O governo brasileiro avalia a possibilidade de elevar o percentual obrigatório de etanol anidro misturado à gasolina vendida no país, que pode passar dos atuais níveis para 32%, segundo discussões em andamento em 2026. A medida integra a política de descarbonização do setor de combustíveis e busca ampliar a demanda por etanol produzido no Brasil, ao mesmo tempo em que reduz a dependência do país em relação a derivados de petróleo importados ou refinados internamente.
Uma eventual elevação do percentual de mistura tende a gerar impactos em diferentes pontas da cadeia produtiva. Para o setor sucroalcooleiro, a medida representa uma ampliação da demanda interna por etanol, o que pode favorecer preços e investimentos em produção.
Já para o preço final da gasolina nas bombas, o efeito depende diretamente da relação entre os custos de produção do etanol e da gasolina no momento da eventual mudança, já que o etanol costuma ser mais competitivo em períodos de safra abundante de cana de açúcar.

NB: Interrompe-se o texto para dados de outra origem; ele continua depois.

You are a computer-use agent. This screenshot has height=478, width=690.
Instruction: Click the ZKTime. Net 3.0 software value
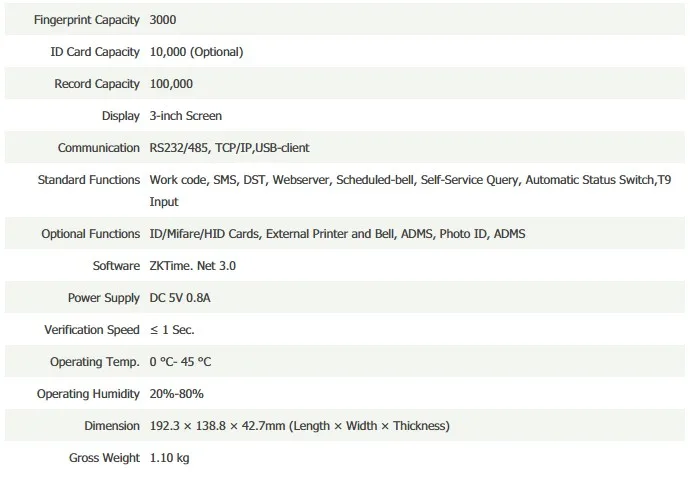pyautogui.click(x=193, y=266)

A discussão sobre o aumento do percentual de etanol na gasolina também se conecta à agenda mais ampla de transição energética do país, que busca reduzir emissões de gases de efeito estufa no setor de transportes por meio de políticas como o RenovaBio.
Para especialistas do setor energético, ampliar a participação de biocombustíveis na matriz de combustíveis brasileira é uma forma de conciliar a necessidade de descarbonização com o aproveitamento de uma cadeia produtiva na qual o país já tem tradição e escala consolidadas.